── Input

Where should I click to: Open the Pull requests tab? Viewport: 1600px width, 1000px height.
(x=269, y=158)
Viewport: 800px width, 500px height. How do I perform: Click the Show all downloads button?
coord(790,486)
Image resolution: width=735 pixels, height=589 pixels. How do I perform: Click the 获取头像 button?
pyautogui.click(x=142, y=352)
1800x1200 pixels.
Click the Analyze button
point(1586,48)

────
── Input

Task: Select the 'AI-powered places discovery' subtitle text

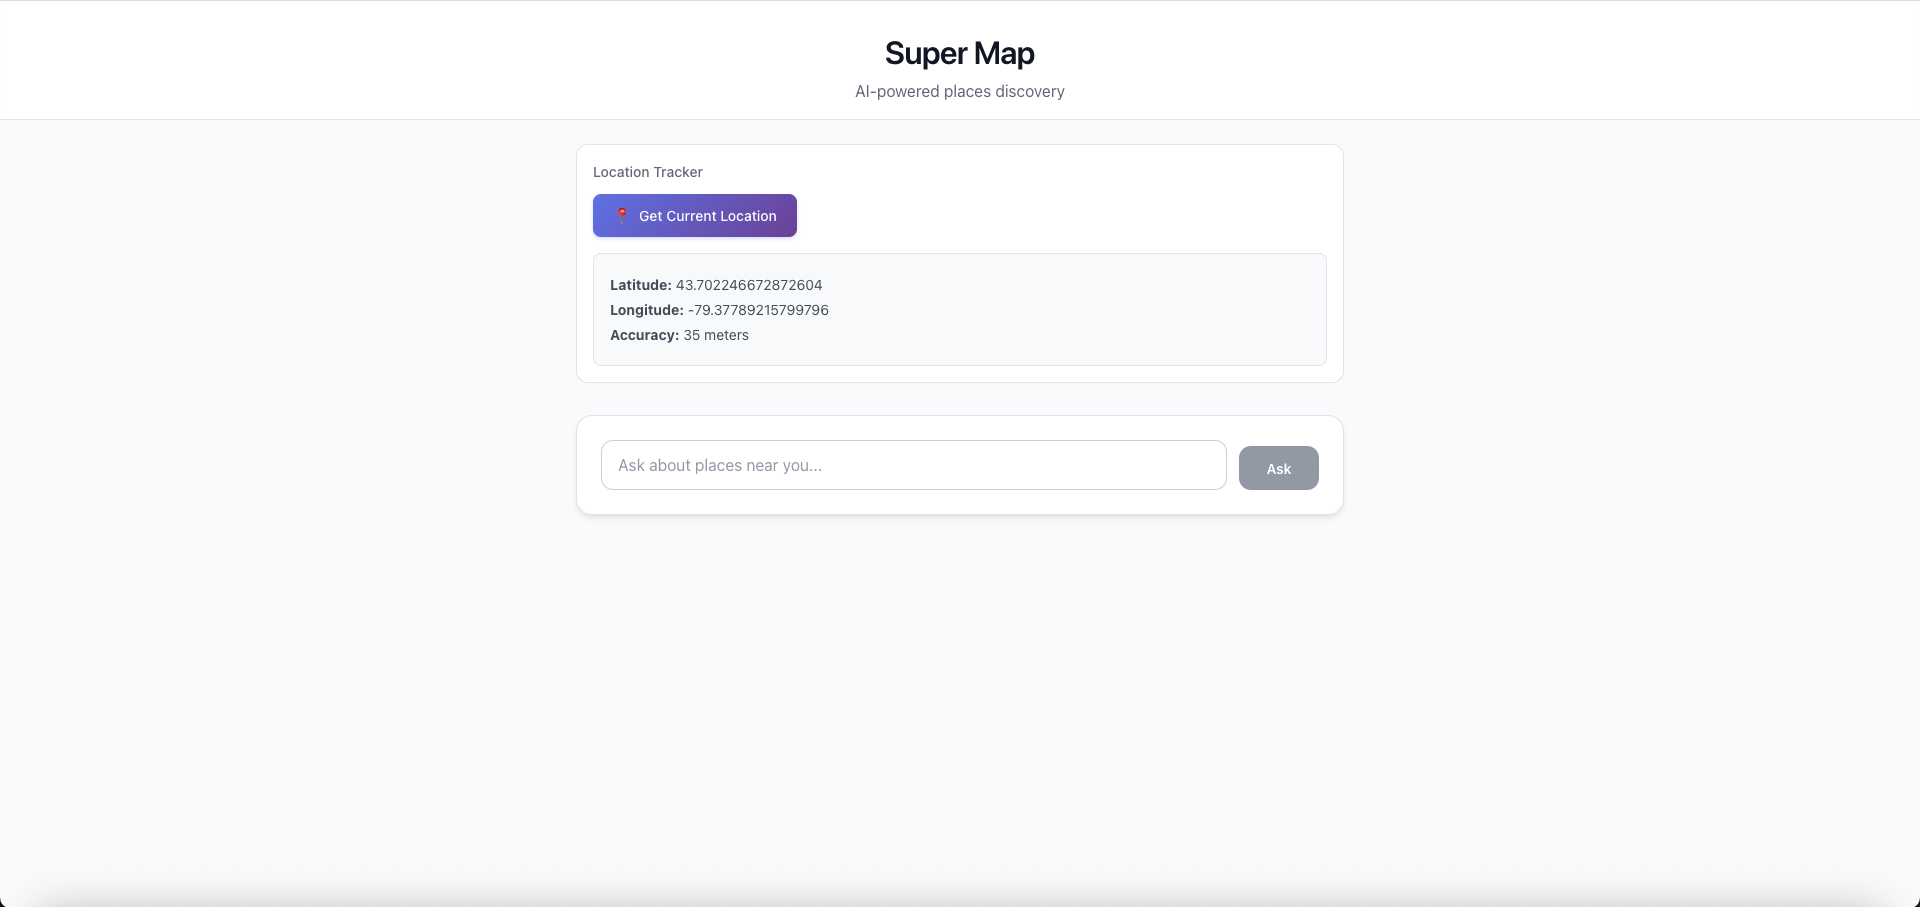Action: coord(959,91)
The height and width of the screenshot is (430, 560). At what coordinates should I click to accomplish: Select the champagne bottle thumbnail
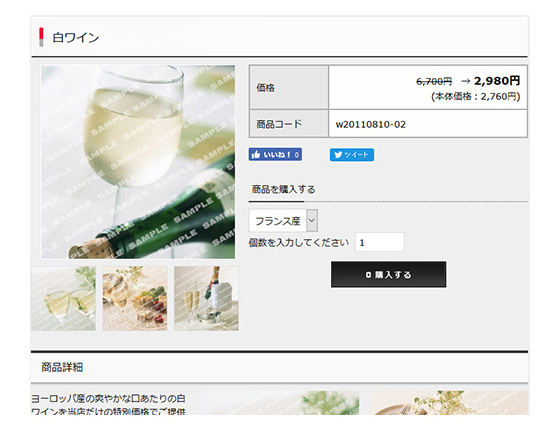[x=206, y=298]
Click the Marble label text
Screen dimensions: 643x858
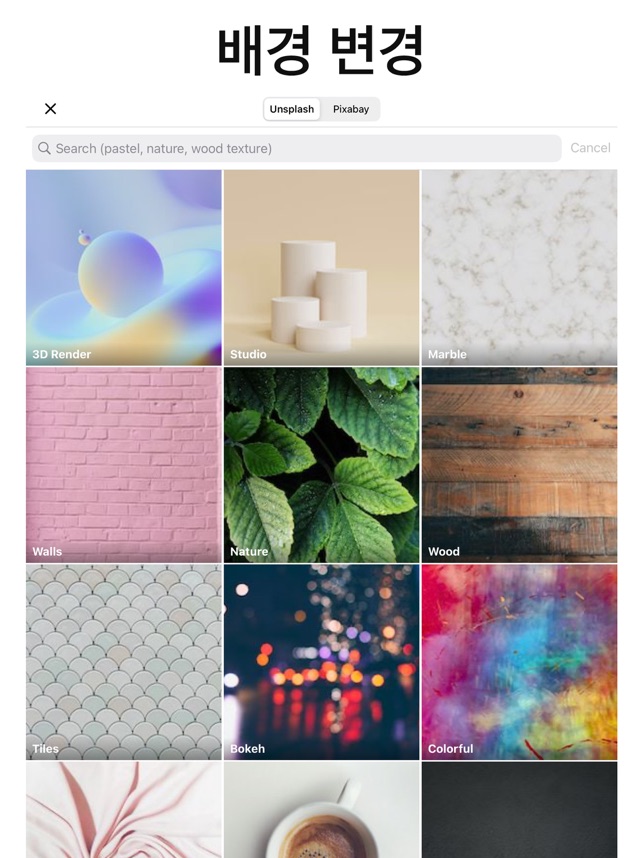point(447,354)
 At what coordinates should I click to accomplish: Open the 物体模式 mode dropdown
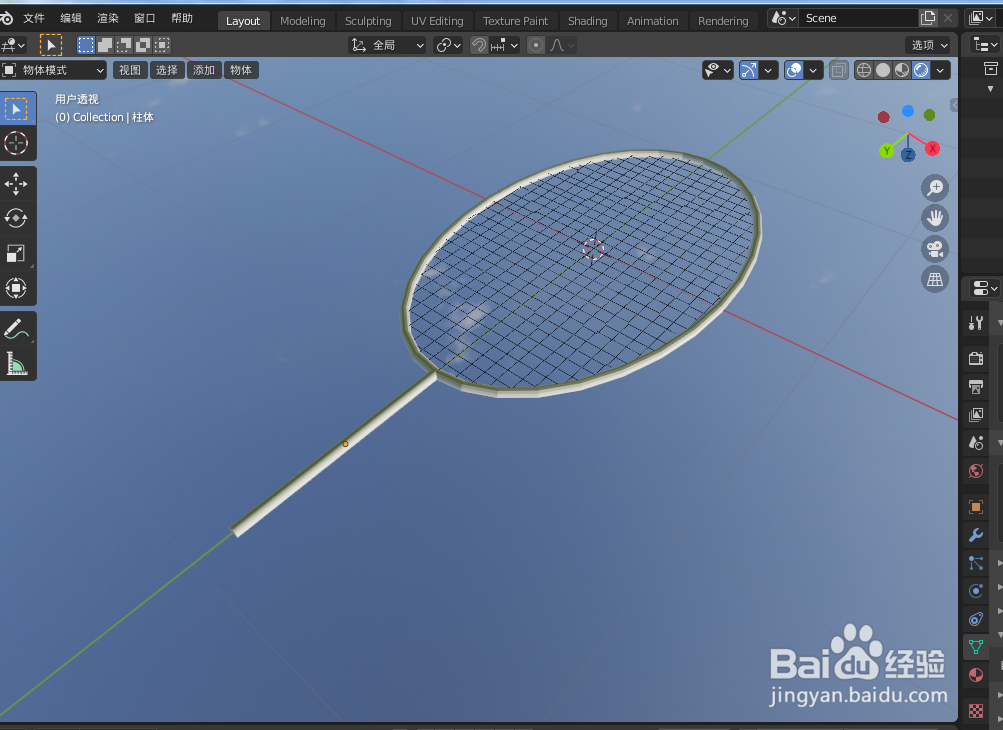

────

→ **About this task**:
Each line above from the one containing "Click the Marble label text" through the one containing "At what coordinates should I click to accomplish: Open" is to be returned verbatim. Nothing else, and no pictures.

→ **Task output**:
Click the Marble label text
Screen dimensions: 643x858
point(447,354)
 At what coordinates should I click to accomplish: Open the 物体模式 mode dropdown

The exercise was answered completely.